关于chatglm3 function calling的理解

news2026/2/13 22:53:44

ChatGLM3-6B开源了工具调用，好奇他是怎么实现的，所以写了这个文章记录。

一、测试官方的示例

官方给的示例很简单，只不过给的两个函数 track 和 text-to-speech 没有具体的实现，模型的输出也只是给出了需要调用的函数名和参数。剩下的需要自己去实现..

我更换了tools中的函数：

tools = [
    {
        "name": "go_ahead",
        "description": "小车前进",
        "parameters": {
            "type": "object",
            "properties": {
                "distance": {
                    "description": "前进的距离，单位为米"
                }
            },
            "required": ['distance']
        }
    },
    {
        "name": "back",
        "description": "小车后退",
        "parameters": {
            "type": "object",
            "properties": {
                "distance": {
                    "description": "后退的距离，单位为米"
                }
            },
            "required": ['distance']
        }
    },
    {
        "name": "turn_left",
        "description": "小车左转",
        "parameters": {
            "type": "object",
            "properties": {
                "angle": {
                    "description": "左转角度，单位为°"
                }
            },
            "required": ['angle']
        }
    },
    {
        "name": "turn_right",
        "description": "小车右转",
        "parameters": {
            "type": "object",
            "properties": {
                "angle": {
                    "description": "右转角度，单位为°"
                }
            },
            "required": ['angle']
        }
    }
]

测试下来出现以下问题：

1. 输入多个操作只能执行一个操作

2. 会出现输出不存在的函数的情况

3. 当已有的函数不能实现用户的操作时，会调用已有函数强行输出

二、代码解析

现在让我们来看看具体实现的代码。下载chatglm3-6b权重的时候也会下载modeling_chatglm.py和tokenization_chatglm.py这两个python文件，chatglm3实现function calling也是在这里面实现的。

1. 输入的处理

首先工具调用跟一般的对话的输入差在有一个 system_info ，他是作为history输入到model.chat函数中的。

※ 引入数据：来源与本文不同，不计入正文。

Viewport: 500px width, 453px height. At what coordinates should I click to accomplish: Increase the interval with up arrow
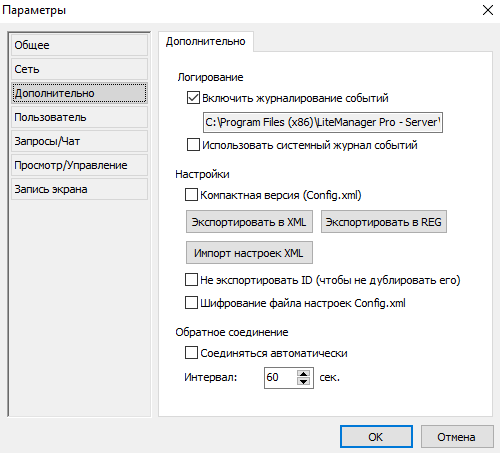click(303, 374)
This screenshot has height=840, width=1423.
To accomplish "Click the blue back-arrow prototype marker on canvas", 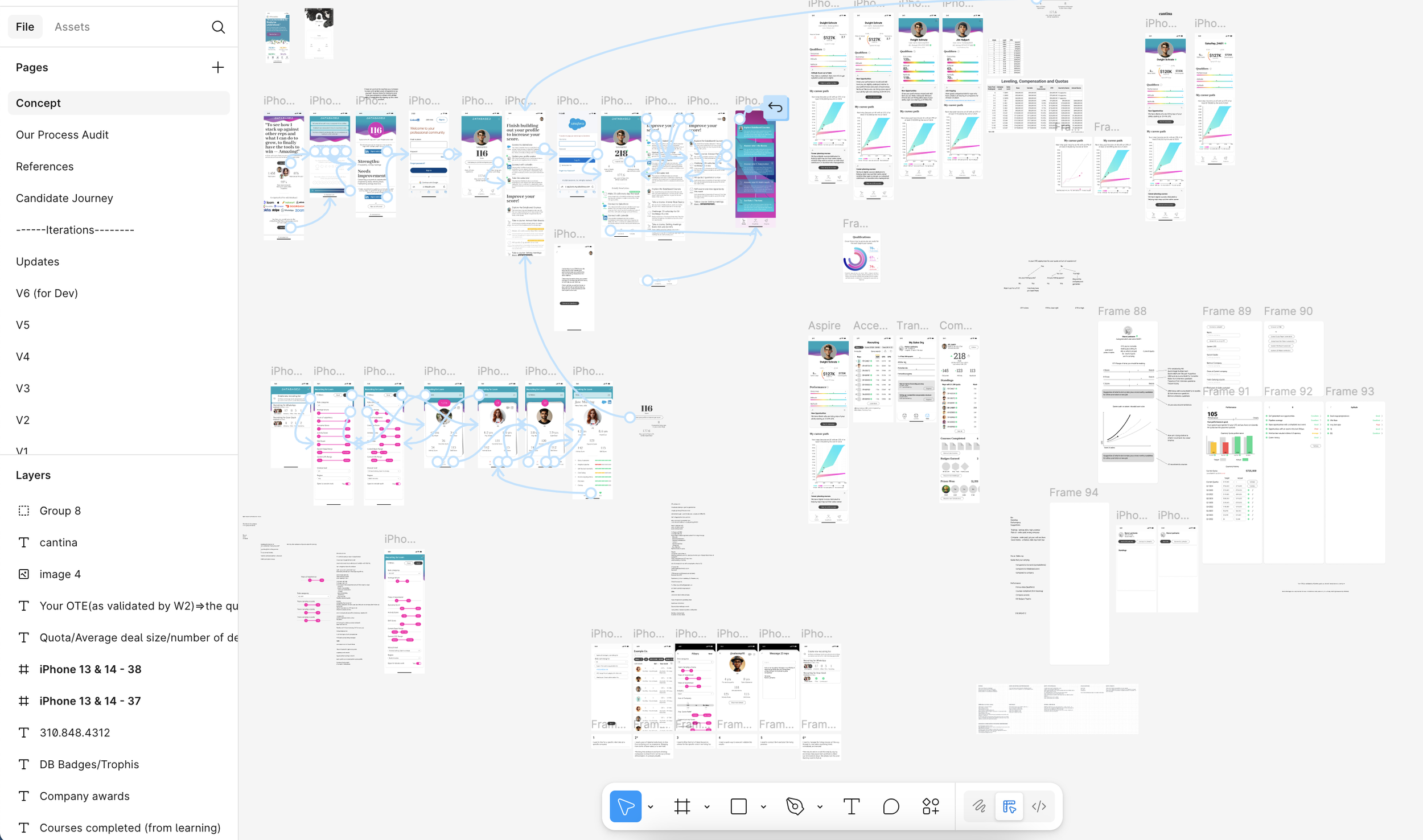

system_info = {"role": "system", "content": "Answer the following questions as best as you can. You have access to the following tools:", "tools": tools}

我们可以在modeling_chatglm.py文件中找到chat的实现

@torch.inference_mode()
def chat(self, tokenizer, query: str, history: List[Tuple[str, str]] = None, role: str = "user",
            max_length: int = 8192, num_beams=1, do_sample=True, top_p=0.8, temperature=0.8, logits_processor=None,
            **kwargs):
    if history is None:
        history = []
    if logits_processor is None:
        logits_processor = LogitsProcessorList()
    logits_processor.append(InvalidScoreLogitsProcessor())
    gen_kwargs = {"max_length": max_length, "num_beams": num_beams, "do_sample": do_sample, "top_p": top_p,
                    "temperature": temperature, "logits_processor": logits_processor, **kwargs}
    

    inputs = tokenizer.build_chat_input(query, history=history, role=role)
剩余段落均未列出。